Trabajamos sobre estas cuestiones durante varios meses, en un contrapunto para localizar aquellas exigencias que provenían del exterior y diferenciarlas de aquellas otras —su vida pulsional— que surgían de su mundo interno. Lo importante es lo siguiente: las primeras no hacen síntoma, el sujeto no se angustia frente a ellas, no se cuestiona nada al respecto. Son las exigencias de la máquina cultural, que lo conminan a funcionar como una parte de su mecanismo: sujeto trabajador, sujeto productivo, al servicio del modelo socio cultural. Las segundas, las exigencias de la pulsión, forman el núcleo de sus síntomas obsesivos, que marchan por las vías del complejo del padre. Trabajamos, en el análisis, en ambos frentes. De hecho, logró modificar su estilo de vida, a partir de un desarrollo del análisis que no voy a detallar aquí. Por ejemplo, supera los episodios de impotencia, pero a la vez su vida sexual se vuelve espontánea, más dinámica, no sujeta a horarios y tiempos cronometrados. Es decir que en el sujeto operan los dos niveles: a través de la historia familiar, de los complejos, del entramado significante, la máquina socio cultural busca realizar sus intenciones de reproducción. Para este caso en particular, parece muy apropiada la siguiente cita: “…existe otra y más engañosa operación del poder, que no actúa de forma inmediata sobre aquello que los hombres pueden hacer –sobre su potencia- sino más bien sobre su impotencia, es decir, sobre lo que no pueden hacer, o mejor aún, sobre lo que pueden no hacer.” (5). Tenemos entonces dos niveles de trabajo en el devenir del tratamiento: el del análisis de los síntomas y los complejos, y el de la determinación de la intrusión de la máquina socio cultural, que hay que sacar a la luz para que el sujeto adquiera conciencia, se apropie de un saber que descubre el funcionamiento de aquella y le muestra a la vez cómo se ubica, sin saberlo, al servicio de sus intereses, en menoscabo de su deseo y de su capacidad de creación.

Notas

1. DELEUZE, G. (2005): Derrames. Buenos Aires: Ed. Cactus.

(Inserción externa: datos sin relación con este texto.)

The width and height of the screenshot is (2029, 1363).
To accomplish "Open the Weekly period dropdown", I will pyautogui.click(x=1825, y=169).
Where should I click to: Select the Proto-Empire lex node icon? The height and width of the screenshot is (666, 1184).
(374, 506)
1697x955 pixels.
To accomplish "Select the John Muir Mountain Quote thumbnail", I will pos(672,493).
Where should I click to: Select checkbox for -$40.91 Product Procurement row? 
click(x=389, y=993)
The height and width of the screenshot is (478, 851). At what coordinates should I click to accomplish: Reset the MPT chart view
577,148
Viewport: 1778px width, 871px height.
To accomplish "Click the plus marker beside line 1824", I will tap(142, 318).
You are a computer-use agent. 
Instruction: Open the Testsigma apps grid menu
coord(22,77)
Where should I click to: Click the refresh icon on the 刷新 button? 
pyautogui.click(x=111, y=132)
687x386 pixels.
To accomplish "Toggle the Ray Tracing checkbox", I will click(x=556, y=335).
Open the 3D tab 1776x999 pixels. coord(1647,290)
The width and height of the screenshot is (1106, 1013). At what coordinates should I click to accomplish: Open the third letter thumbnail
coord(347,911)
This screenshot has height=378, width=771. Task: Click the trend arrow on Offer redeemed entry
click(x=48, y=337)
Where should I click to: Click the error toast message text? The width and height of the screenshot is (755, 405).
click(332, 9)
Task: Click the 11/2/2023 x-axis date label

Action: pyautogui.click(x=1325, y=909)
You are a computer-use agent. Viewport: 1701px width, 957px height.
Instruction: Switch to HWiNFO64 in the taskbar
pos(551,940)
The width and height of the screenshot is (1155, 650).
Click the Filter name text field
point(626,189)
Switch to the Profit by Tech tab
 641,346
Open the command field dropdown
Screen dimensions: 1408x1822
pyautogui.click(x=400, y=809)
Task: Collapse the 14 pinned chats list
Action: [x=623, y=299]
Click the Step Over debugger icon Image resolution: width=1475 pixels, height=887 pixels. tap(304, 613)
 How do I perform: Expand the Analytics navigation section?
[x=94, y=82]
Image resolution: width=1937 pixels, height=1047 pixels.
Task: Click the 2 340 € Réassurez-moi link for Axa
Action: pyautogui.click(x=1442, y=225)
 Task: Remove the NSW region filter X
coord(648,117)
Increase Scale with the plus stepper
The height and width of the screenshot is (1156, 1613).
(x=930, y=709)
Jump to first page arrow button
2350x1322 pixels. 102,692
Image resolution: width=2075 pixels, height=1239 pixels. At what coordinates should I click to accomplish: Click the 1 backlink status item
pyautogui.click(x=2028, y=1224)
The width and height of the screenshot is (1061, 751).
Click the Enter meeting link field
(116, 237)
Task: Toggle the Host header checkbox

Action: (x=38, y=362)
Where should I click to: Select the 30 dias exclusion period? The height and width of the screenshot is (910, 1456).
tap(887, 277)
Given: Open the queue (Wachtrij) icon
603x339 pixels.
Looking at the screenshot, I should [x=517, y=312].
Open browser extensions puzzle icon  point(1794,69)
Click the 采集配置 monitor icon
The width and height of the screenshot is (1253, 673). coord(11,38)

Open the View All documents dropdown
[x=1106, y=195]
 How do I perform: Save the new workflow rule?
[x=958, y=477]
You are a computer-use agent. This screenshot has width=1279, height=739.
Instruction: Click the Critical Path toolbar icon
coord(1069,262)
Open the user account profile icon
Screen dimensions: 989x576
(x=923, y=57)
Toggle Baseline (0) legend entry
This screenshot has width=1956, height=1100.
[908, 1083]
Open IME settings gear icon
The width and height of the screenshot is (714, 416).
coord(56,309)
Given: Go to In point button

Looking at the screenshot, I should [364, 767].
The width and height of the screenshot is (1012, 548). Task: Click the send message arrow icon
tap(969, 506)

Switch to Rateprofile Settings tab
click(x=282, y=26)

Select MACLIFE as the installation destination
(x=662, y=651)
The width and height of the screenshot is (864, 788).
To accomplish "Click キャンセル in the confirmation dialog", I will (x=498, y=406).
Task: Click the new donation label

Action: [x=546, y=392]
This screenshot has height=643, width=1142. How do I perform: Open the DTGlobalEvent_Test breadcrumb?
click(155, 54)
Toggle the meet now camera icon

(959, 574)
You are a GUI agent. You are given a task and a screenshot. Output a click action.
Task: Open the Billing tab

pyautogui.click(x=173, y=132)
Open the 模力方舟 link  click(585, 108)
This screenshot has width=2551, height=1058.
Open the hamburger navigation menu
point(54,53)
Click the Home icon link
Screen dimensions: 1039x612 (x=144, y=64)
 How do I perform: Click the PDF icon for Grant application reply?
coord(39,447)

2. AULAGNIER, P. (1977): La Violencia de la Interpretación. Buenos Aires: Ed. Amorrortu.
3. FOUCAULT, M. (1977): “El Juego de Michel Foucault”, en Dichos y Escritos. Valencia: Pre-textos.
4. FOUCAULT, M. (1992): Microfísica del Poder. Madrid: Ed. La Piqueta.
5. AGAMBEN, G. (2011): Desnudez. Buenos Aires: Adriana Hidalgo editora.